Najwięcej pieniędzy pochłoną wynagrodzenia. Planowany wzrost wpływów ma być możliwy dzięki skuteczniejszej egzekucji sądowych należności. Z kolei znacznie większe wydatki wynikają z zaplanowanych na 2007 r. dodatkowych ponad 2815 etatów. Tylko kilkadziesiąt zarezerwowano dla sędziów, bo - jak twierdzi MS - tych mamy już pod dostatkiem. - Stawiamy na profesjonalnych pomocników dla nich - zapowiada minister Józefowicz. Przybędzie asystentów sędziego, kuratorów, referendarzy, profesjonalnych urzędników sądowych oraz pedagogów. Mówi się np. o 1100 etatach urzędniczych, 400 asystenckich, 200 kuratorskich. Na ten cel potrzeba 71 mln zł. Ponad 150 etatów potrzebnych jest dla ośrodka zamiejscowego NSA w Radomiu. W grę wchodzą nie tylko etaty orzecznicze, ale także urzędnicze, referendarskie i asystenckie.

Dużo wyższe (niż w roku bieżącym) wydatki w 2007 r. będzie miał Sąd Najwyższy. Powód? Zakup mieszkań dla sędziów SN (rząd proponuje zamiast tego wynajem). Dla Trybunału Konstytucyjnego zaplanowano wydatki wyższe tylko o 1,4 proc. Pieniądze są potrzebne głównie na sfinansowanie uposażeń sędziów w stanie spoczynku oraz uposażeń rodzinnych w związku z zakończeniem kadencji i przejściem w stan spoczynku sędziów TK (w najbliższych miesiącach kończy się kadencja sześciu sędziów TK).

Projekt budżetu Krajowej Rady Sądownictwa na rok przyszły pierwszy raz został przedstawiony jako odrębna część budżetowa.
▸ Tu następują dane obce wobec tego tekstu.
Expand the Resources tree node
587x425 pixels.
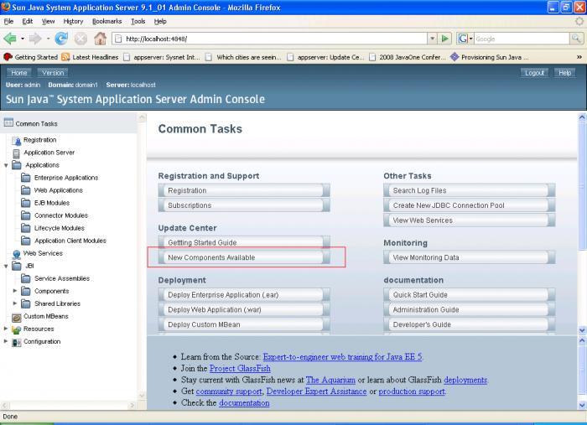click(7, 329)
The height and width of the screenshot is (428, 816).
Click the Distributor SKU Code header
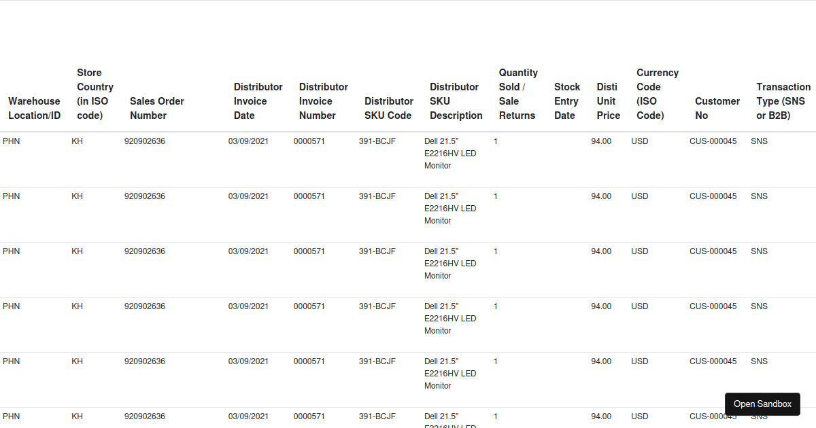point(389,108)
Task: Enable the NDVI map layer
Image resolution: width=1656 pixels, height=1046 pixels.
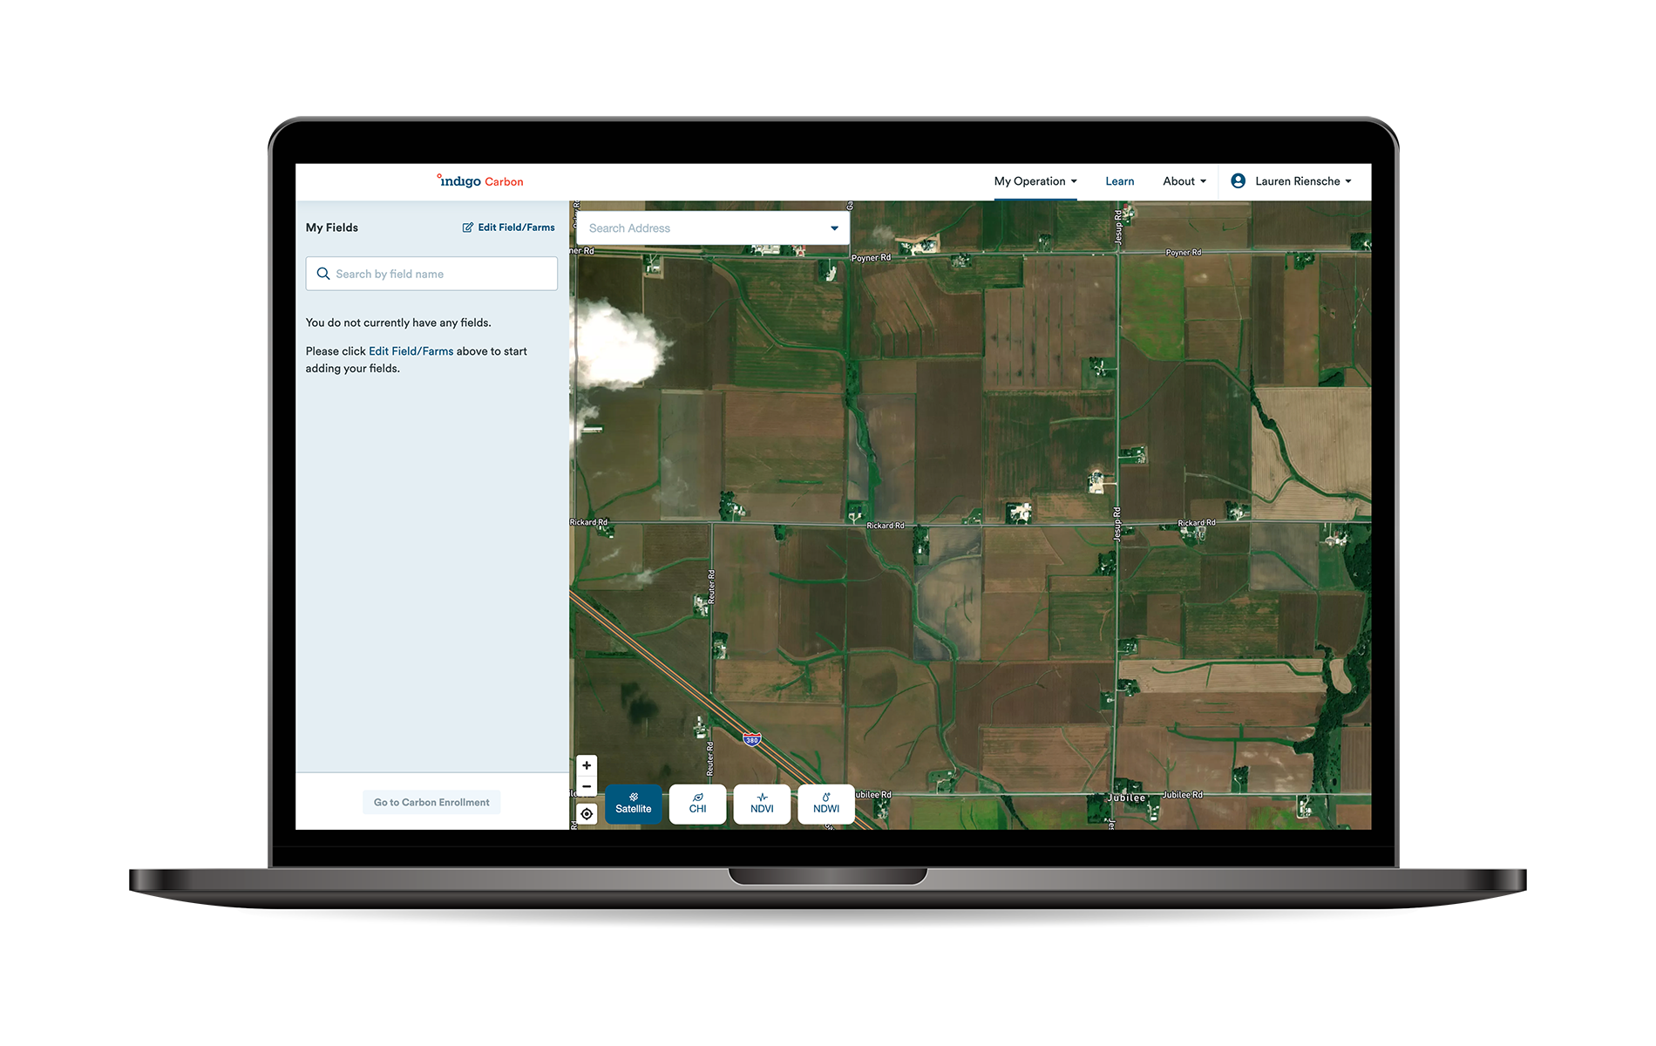Action: point(762,804)
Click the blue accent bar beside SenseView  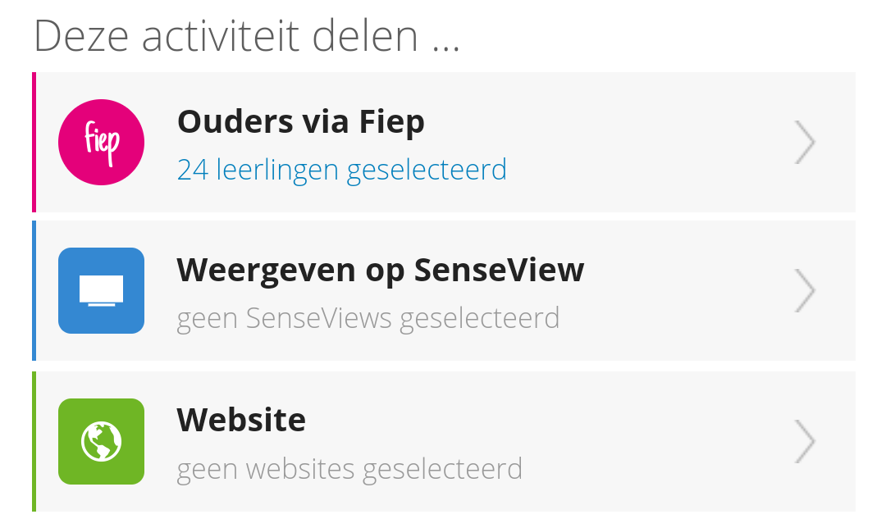[x=34, y=290]

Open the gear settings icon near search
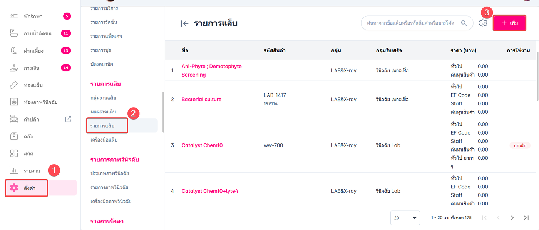(x=483, y=23)
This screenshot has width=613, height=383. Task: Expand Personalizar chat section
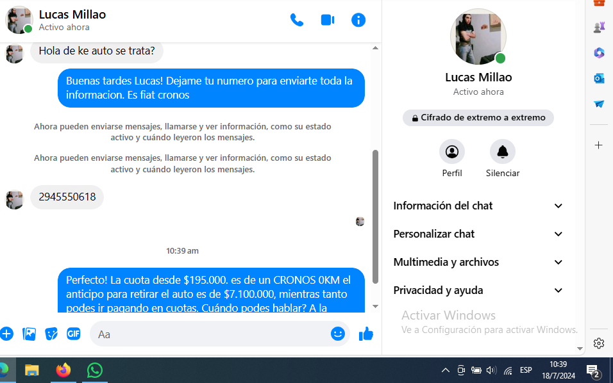(x=478, y=234)
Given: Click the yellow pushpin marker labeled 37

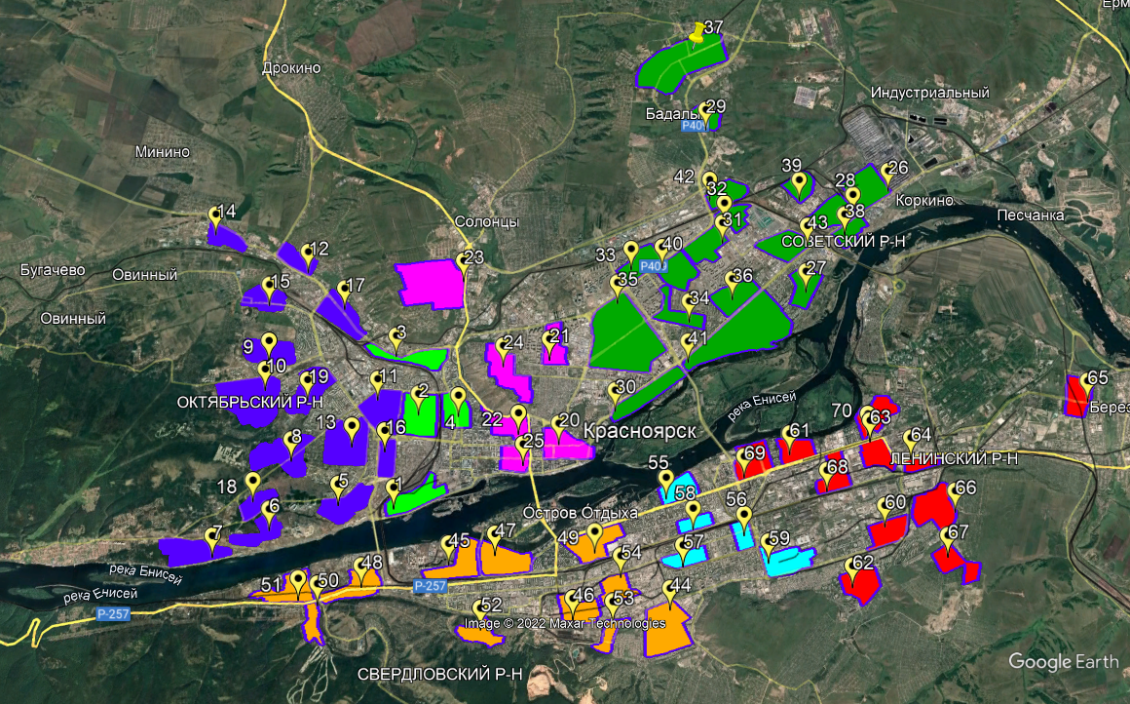Looking at the screenshot, I should click(x=697, y=35).
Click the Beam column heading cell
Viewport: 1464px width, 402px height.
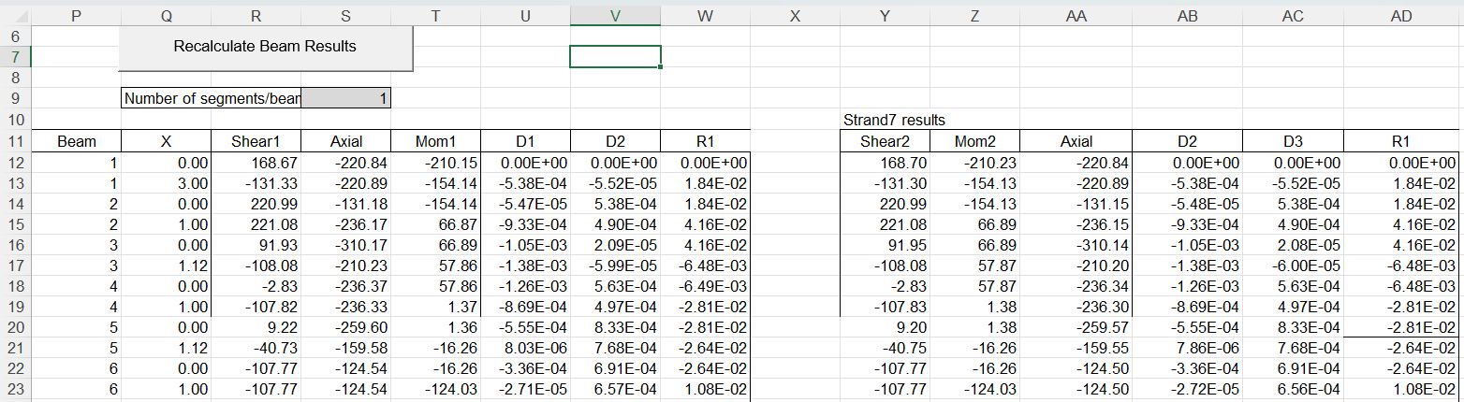pyautogui.click(x=75, y=142)
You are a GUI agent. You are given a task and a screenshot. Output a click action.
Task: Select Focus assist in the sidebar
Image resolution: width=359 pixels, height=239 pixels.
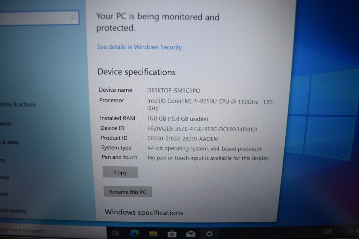coord(6,124)
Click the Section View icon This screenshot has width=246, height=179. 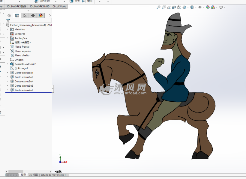pyautogui.click(x=174, y=7)
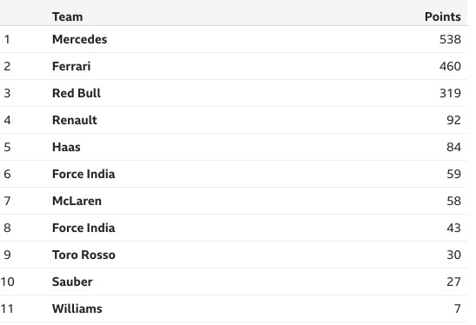The image size is (476, 325).
Task: Select the Ferrari team name
Action: pos(71,66)
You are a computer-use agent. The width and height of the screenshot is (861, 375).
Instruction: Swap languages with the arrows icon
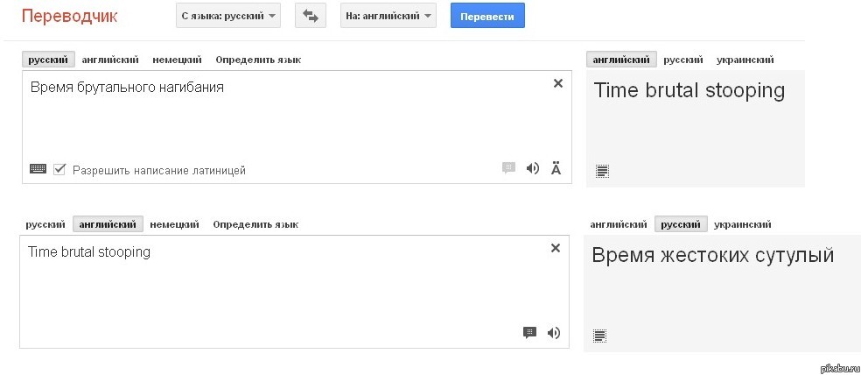pos(311,16)
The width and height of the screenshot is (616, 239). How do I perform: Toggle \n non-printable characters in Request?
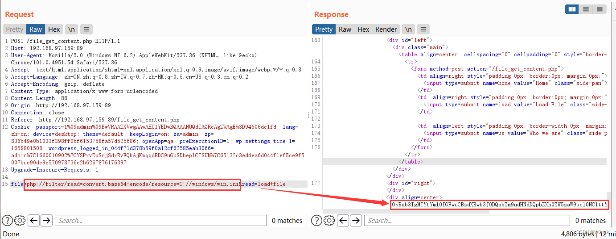[x=71, y=29]
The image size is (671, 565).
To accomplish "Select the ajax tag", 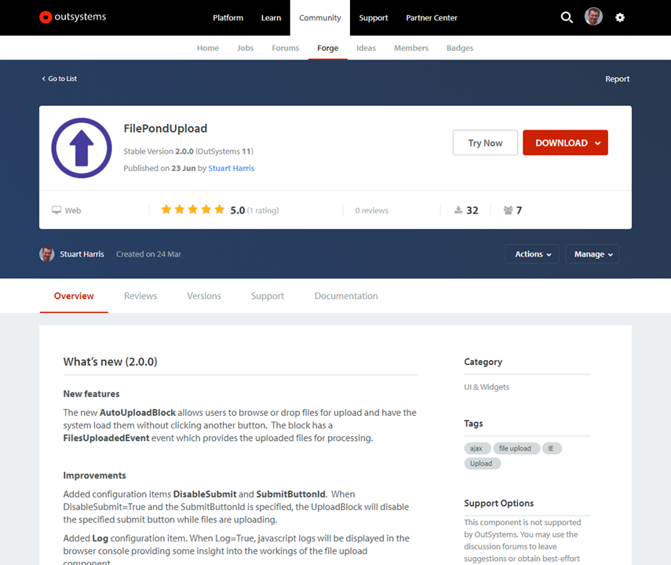I will (x=476, y=447).
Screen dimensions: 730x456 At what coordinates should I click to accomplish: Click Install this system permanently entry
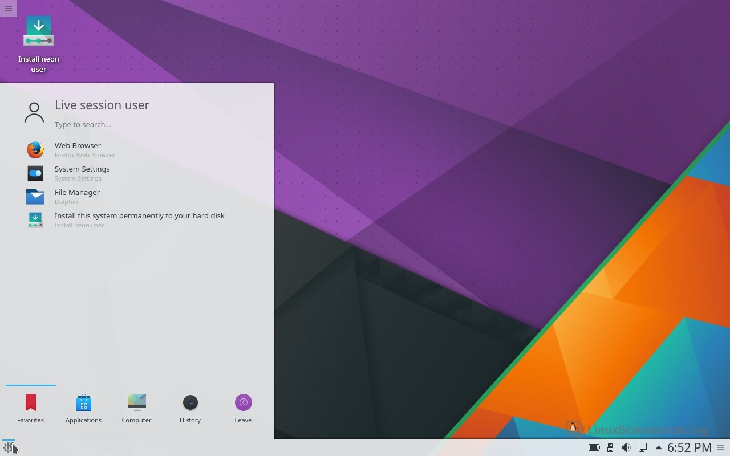click(x=139, y=219)
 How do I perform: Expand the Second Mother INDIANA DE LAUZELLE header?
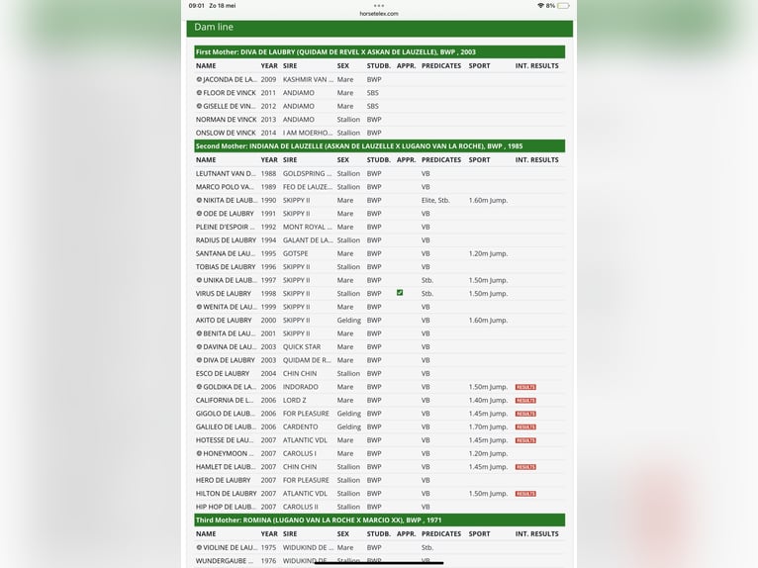379,145
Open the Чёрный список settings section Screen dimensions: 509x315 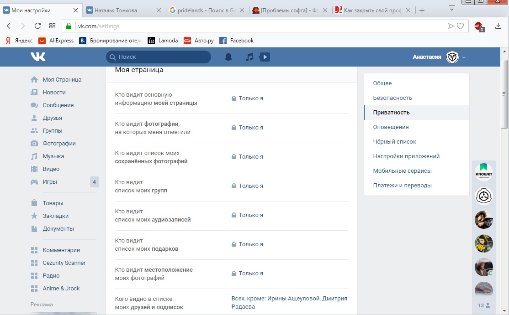tap(394, 142)
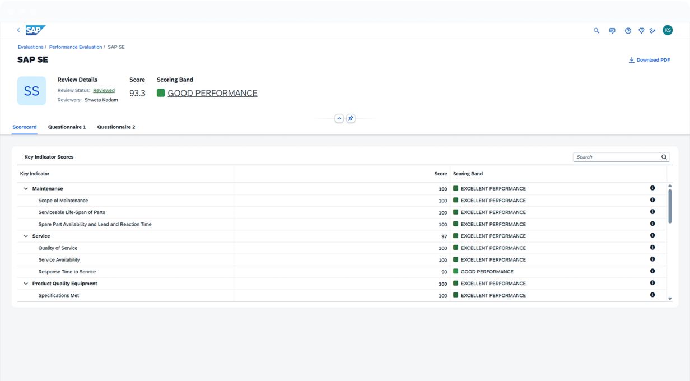Click the diamond icon in the header
The width and height of the screenshot is (690, 381).
641,31
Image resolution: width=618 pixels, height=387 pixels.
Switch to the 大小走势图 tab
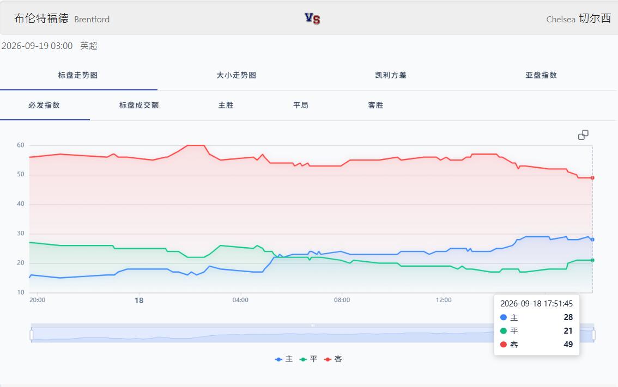point(236,75)
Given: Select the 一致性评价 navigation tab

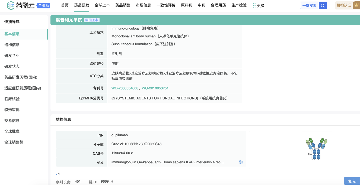Looking at the screenshot, I should point(166,5).
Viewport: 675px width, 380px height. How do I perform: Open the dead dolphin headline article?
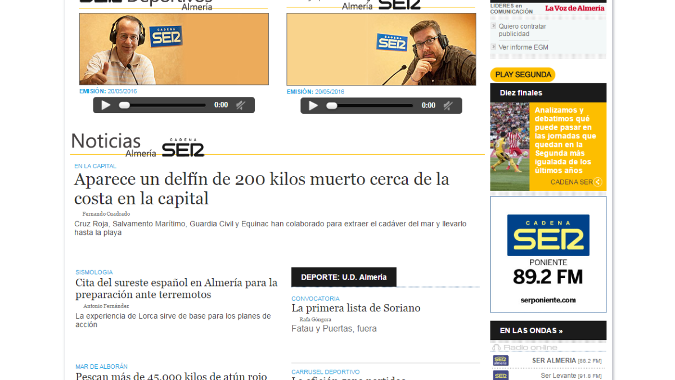[x=262, y=189]
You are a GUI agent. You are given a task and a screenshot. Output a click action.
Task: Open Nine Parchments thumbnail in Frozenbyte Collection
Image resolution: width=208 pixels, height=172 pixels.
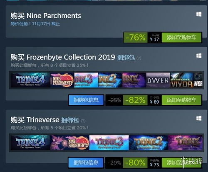[62, 80]
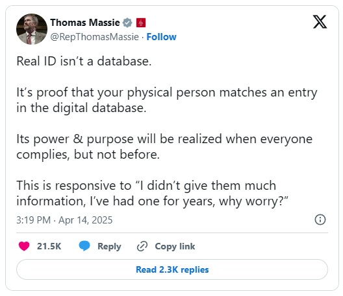Click the blue reply speech bubble icon
Viewport: 343px width, 296px height.
84,246
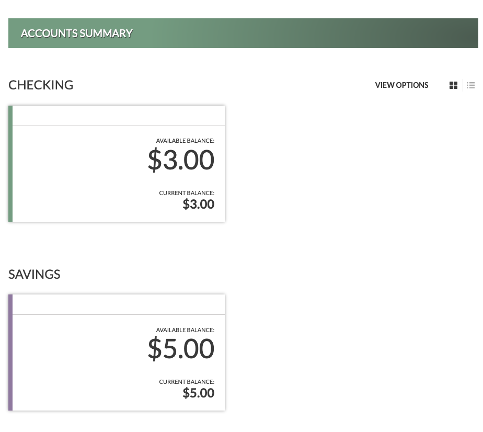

O taką samodzielność KRS walczyła od lat. Przesuwano ją na kolejne lata, tłumacząc to brakiem pieniędzy. Na najbliższy rok nie zaplanowano dla niej dochodów, a wydatki ustalone na poziomie 18 mln zł są wyższe (w porównaniu z 2006 r.) o 246 proc. Nic dziwnego - Rada, której obsługą zajmuje się dziś 22 pracowników, będzie potrzebowała 50 dodatkowych etatów. Utworzenie 1 stycznia Biura Rady jako samodzielnej jednostki budżetowej kosztować będzie budżet 3,5 razy więcej niż jej funkcjonowanie dotychczas. A to wyraźnie nie podoba się rządowi.